Лениво посмеялись, позевывая. Шляхов сипло кашлянул, повернул к пологу Высотина большую косматую голову:
– Есть тут мишка. Возле наших выработок давеча ходил один. Тоже, видать, здоровый, след вдлинь двумя руками не накрыть. По отвалам потоптался, стенку сверху обрушил и ушел.
– Похозяйничал, значит! – вставил Лобанов.
– Да, вроде того. Порядок навел. И вот решили мы самострел поставить. Огородили жердями с трех сторон четыре лесины, как загон, накидали туда рыбы, приладили мою бескурковку, стволы жаканами зарядили, а к спускам привязали жилку капроновую, миллиметровую, и протянули поперек загона. Рыба протухла, вонища кругом – за километр, должон прийти Михайло Иваныч. Он тухлятину любит, издалека чует!
– Вы сами-то под этот самострел не попадете? – спросил с насмешкой Лобанов.
– Ну, прямо, сами же строили, место все знают. А кто забудет, так Федька над входом фанерку прибил и череп нарисовал, дескать, не суйся! Ну, а мишка-то, он без понятия, грамоте не обучен! – И Шляхов, довольный своей шуткой, всколыхнул густым хохотком марлю.
– А мясо у них вкусное? – спросил Тапочкин.
– Мясо, сынок, доброе, сладкое, вроде оленьего, только покрепче. Варить долго надо.
– Ясненько, – пробормотал Тапочкин, хотя оленину он тоже не пробовал.
– Так ты нам крикни по рации, когда свежатина будет,- сказал Лобанов. – Придем в гости.
– Приходите, коли с поллитрой. А то к концу сезона забудешь, как она и пахнет…
– Эх, засосать бы сейчас с устатку пятисоточку! – восторженно воскликнул Тапочкин, – А, Коля?
Лобанов молчал.
– Ух и напьюсь же я в первой забегаловке! – радостно пообещал Тапочкин. – Отмечу свое возвращение в цивилизацию.
– Не забудь сухарей для вытрезвителя насушить! – посоветовал Высотин.
– Там не кормят, там наоборот! – тихо сказал Лобанов. И ему вдруг привиделись застиранные занавески столовой, где валяются под столиком порожние бутылки и в многоголосом угарном гомоне вспыхивают резкие, как удар ножа, выкрики. Его узнают, не дадут уйти. Начнутся долгие уговоры, взыграет чуткое к обиде хмельное чванство: «Ты что, не уважаешь?» И придется выпить первый стакан, а там будет уже все легко и просто, и все дозволено, сам черт не брат, и «пей, ребята, я угощаю!» – и закрутятся, завертятся перед глазами тарелки, лица. А потом сухость похмельной тоски, разламывающая голову дурнота, отвращение ко всему – и опять: «Пойдем, кирюха, полечимся!» Эх, пропади оно пропадом! Протянуть бы как-нибудь после поля пару месяцев, удержаться, а там Александрович обещал снова в тайгу отправить…

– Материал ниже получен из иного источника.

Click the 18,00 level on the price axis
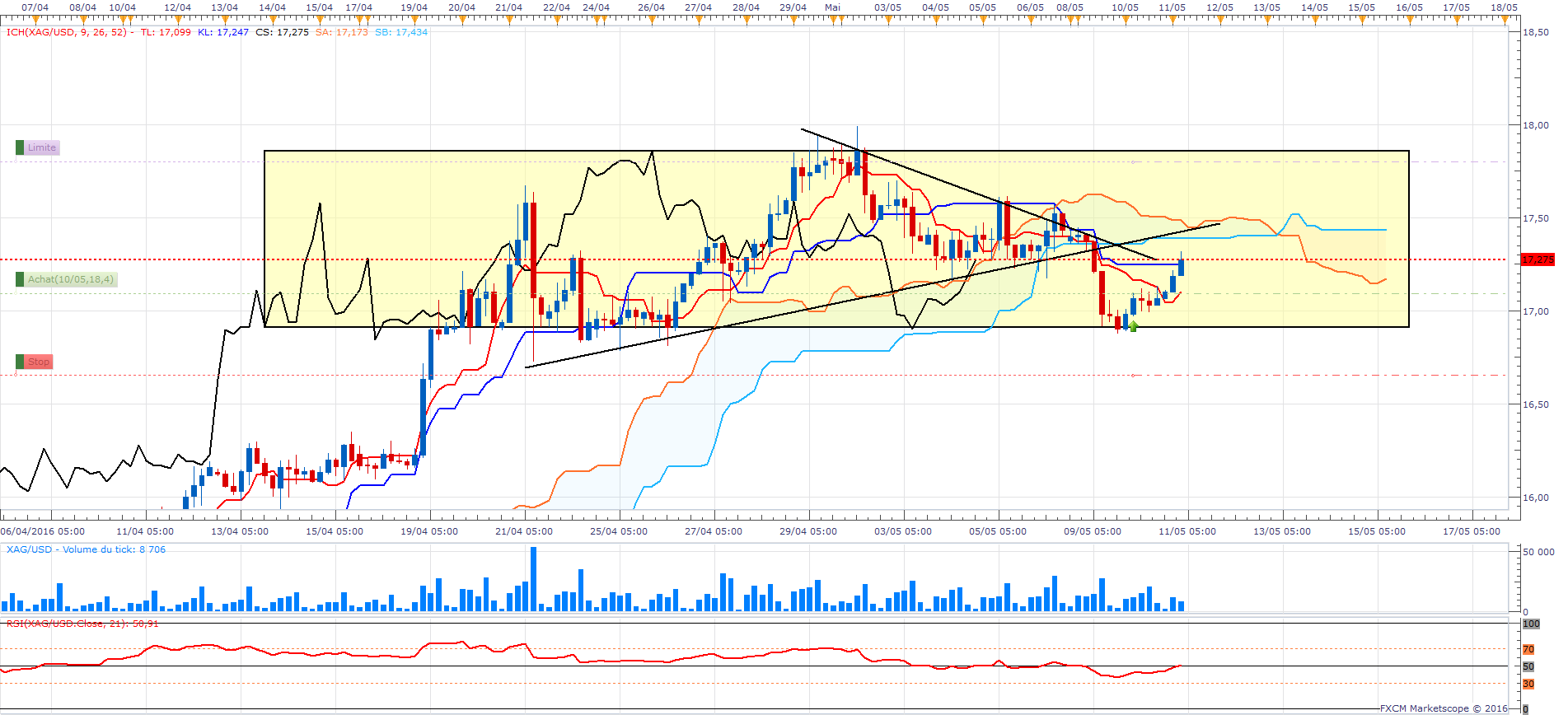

Матусевич думал о другом. Он лежал с широко открытыми глазами и видел, очень отчетливо видел, как в закопченном ведре булькает густая похлебка из медвежатины, а он сидит рядом, оглаживает приклад карабина и небрежно рассказывает о недавней схватке с хозяином тайги.
Кончался день – ничем не примечательный, один из ста в поле. То, что могли найти, – не нашли. То, что могло случиться, – не случилось. Самый обычный день.
Похрапывал у стенки Костюк, равнодушный ко всему, кроме жратвы. Вдали кукушка щедро отмеряла кому-то безбедные годы. Комарье мягко билось о полотнище палатки, как моросящий дождик.
– Еще одна отметочка в табеле выходов, – вздохнул Высотин. – Еще одну восьмерку заработали. Ну, ничего, мы сознательные.
– Чем это ты вдруг недоволен? – холодно спросил Лобанов. – Ты же итээр, ты же лучше нас знаешь, что в поле день ненормированный. За дождь тебе тоже восьмерки идут.
– Вам-то, повременщикам, восьмерки, а нам – полтарифа! – сказал Шляхов. – Как дождь, так актированный день. Для нас это – хуже нет. Все вкалывать приехали, а тут сиди.
– Сергеич, слышь? – позвал Высотин. – Что же теперь Жарыгину будет?
– Тебе-то зачем?
– Ну так, из любопытства. Может, сам когда-нибудь на его месте окажусь.
– Мало хорошего – на его месте оказаться. Не позавидуешь…
– Я тебя не понимаю, – сказал Высотин, – Вроде, жалеешь его и сам же на него жалобу принес.
– Чего тут не понимать? – спокойно сказал Шляхов. – Ясное дело, жалко. Потому и пошел. Кто другой, так по злобе али по глупости еще от себя подбавил бы чего. Князев и без того на расправу боек, а тогда уж и вовсе гаси лампу. Рубанет сплеча – и нет нашего Жарыгина. Поставят над нами командовать какого-нибудь разлемзю-недоделыша, пока к нему приноровишься да приглядишься, сезон долой. А Жарыгин – он какой ни есть, да свойный, с ним жить можно. Пужанет его Князев для острастки – и делу конец.